Required action: Return every record in full. Match each one exactly.

===== Working data =====

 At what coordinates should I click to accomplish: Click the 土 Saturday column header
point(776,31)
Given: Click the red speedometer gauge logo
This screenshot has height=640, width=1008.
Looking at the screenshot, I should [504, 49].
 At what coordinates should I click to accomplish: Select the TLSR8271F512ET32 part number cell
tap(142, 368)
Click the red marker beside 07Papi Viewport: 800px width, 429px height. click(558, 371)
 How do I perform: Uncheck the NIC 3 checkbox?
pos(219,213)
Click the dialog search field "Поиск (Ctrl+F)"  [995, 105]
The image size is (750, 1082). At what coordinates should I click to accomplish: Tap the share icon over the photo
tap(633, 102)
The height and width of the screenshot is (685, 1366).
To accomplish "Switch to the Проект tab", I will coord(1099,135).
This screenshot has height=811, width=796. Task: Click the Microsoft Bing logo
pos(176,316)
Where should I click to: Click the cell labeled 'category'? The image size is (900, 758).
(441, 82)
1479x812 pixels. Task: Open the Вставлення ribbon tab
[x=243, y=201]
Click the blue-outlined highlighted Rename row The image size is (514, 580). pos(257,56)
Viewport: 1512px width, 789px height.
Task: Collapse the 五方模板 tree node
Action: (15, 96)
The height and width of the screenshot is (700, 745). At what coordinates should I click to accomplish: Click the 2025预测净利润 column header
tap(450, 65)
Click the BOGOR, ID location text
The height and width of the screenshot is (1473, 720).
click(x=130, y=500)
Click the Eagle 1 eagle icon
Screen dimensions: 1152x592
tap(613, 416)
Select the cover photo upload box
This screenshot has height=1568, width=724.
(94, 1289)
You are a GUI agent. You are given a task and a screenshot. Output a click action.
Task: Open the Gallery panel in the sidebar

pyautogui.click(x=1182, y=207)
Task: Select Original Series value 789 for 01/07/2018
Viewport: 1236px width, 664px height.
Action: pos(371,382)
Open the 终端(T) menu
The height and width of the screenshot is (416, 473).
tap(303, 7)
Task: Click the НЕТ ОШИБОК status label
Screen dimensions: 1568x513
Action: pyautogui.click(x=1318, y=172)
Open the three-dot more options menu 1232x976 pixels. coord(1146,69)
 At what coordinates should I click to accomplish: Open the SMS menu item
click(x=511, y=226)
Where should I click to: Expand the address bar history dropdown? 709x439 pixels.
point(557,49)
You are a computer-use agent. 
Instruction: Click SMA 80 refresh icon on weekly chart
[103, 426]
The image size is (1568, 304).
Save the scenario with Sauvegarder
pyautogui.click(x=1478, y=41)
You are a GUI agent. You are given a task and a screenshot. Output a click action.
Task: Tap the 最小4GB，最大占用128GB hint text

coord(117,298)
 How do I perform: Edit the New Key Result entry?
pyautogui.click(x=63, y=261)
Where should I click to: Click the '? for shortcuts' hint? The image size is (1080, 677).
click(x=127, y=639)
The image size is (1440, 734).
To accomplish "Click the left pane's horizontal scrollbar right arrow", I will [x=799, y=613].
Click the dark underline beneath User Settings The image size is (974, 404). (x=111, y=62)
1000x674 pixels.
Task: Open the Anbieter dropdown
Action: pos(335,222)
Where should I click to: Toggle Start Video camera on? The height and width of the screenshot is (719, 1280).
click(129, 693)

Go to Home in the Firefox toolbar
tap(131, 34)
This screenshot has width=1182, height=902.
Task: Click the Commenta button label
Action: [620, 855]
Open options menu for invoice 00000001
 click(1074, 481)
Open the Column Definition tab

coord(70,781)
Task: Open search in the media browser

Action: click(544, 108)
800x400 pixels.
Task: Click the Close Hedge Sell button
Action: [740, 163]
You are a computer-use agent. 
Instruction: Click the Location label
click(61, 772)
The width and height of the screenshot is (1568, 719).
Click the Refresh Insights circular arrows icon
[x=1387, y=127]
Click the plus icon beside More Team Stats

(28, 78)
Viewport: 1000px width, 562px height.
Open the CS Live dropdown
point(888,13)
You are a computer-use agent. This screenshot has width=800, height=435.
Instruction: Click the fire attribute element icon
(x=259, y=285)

=====

Solution to this exercise:
 At what coordinates should I click to accomplish: Click the 土 Saturday column header
point(776,31)
Given: Click the red speedometer gauge logo
This screenshot has height=640, width=1008.
Looking at the screenshot, I should [504, 49].
 At what coordinates should I click to accomplish: Select the TLSR8271F512ET32 part number cell
tap(142, 368)
Click the red marker beside 07Papi Viewport: 800px width, 429px height. click(558, 371)
 How do I perform: Uncheck the NIC 3 checkbox?
pos(219,213)
Click the dialog search field "Поиск (Ctrl+F)"  [995, 105]
The image size is (750, 1082). At what coordinates should I click to accomplish: Tap the share icon over the photo
tap(633, 102)
The height and width of the screenshot is (685, 1366).
To accomplish "Switch to the Проект tab", I will coord(1099,135).
This screenshot has height=811, width=796. Task: Click the Microsoft Bing logo
pos(176,316)
Where should I click to: Click the cell labeled 'category'? The image size is (900, 758).
(441, 82)
1479x812 pixels. Task: Open the Вставлення ribbon tab
[x=243, y=201]
Click the blue-outlined highlighted Rename row The image size is (514, 580). pos(257,56)
Viewport: 1512px width, 789px height.
Task: Collapse the 五方模板 tree node
Action: (15, 96)
The height and width of the screenshot is (700, 745). At what coordinates should I click to accomplish: Click the 2025预测净利润 column header
tap(450, 65)
Click the BOGOR, ID location text
The height and width of the screenshot is (1473, 720).
click(x=130, y=500)
Click the Eagle 1 eagle icon
Screen dimensions: 1152x592
tap(613, 416)
Select the cover photo upload box
This screenshot has height=1568, width=724.
(94, 1289)
You are a GUI agent. You are given a task and a screenshot. Output a click action.
Task: Open the Gallery panel in the sidebar

pyautogui.click(x=1182, y=207)
Task: Select Original Series value 789 for 01/07/2018
Viewport: 1236px width, 664px height.
Action: pos(371,382)
Open the 终端(T) menu
The height and width of the screenshot is (416, 473).
tap(303, 7)
Task: Click the НЕТ ОШИБОК status label
Screen dimensions: 1568x513
Action: pyautogui.click(x=1318, y=172)
Open the three-dot more options menu 1232x976 pixels. coord(1146,69)
 At what coordinates should I click to accomplish: Open the SMS menu item
click(x=511, y=226)
Where should I click to: Expand the address bar history dropdown? 709x439 pixels.
point(557,49)
You are a computer-use agent. 
Instruction: Click SMA 80 refresh icon on weekly chart
[103, 426]
The image size is (1568, 304).
Save the scenario with Sauvegarder
pyautogui.click(x=1478, y=41)
You are a GUI agent. You are given a task and a screenshot. Output a click action.
Task: Tap the 最小4GB，最大占用128GB hint text

coord(117,298)
 How do I perform: Edit the New Key Result entry?
pyautogui.click(x=63, y=261)
Where should I click to: Click the '? for shortcuts' hint? The image size is (1080, 677).
click(x=127, y=639)
The image size is (1440, 734).
To accomplish "Click the left pane's horizontal scrollbar right arrow", I will [x=799, y=613].
Click the dark underline beneath User Settings The image size is (974, 404). (x=111, y=62)
1000x674 pixels.
Task: Open the Anbieter dropdown
Action: pos(335,222)
Where should I click to: Toggle Start Video camera on? The height and width of the screenshot is (719, 1280).
click(129, 693)

Go to Home in the Firefox toolbar
tap(131, 34)
This screenshot has width=1182, height=902.
Task: Click the Commenta button label
Action: [620, 855]
Open options menu for invoice 00000001
 click(1074, 481)
Open the Column Definition tab

coord(70,781)
Task: Open search in the media browser

Action: click(544, 108)
800x400 pixels.
Task: Click the Close Hedge Sell button
Action: [740, 163]
You are a computer-use agent. 
Instruction: Click the Location label
click(61, 772)
The width and height of the screenshot is (1568, 719).
Click the Refresh Insights circular arrows icon
[x=1387, y=127]
Click the plus icon beside More Team Stats

(28, 78)
Viewport: 1000px width, 562px height.
Open the CS Live dropdown
point(888,13)
You are a computer-use agent. This screenshot has width=800, height=435.
Instruction: Click the fire attribute element icon
(x=259, y=285)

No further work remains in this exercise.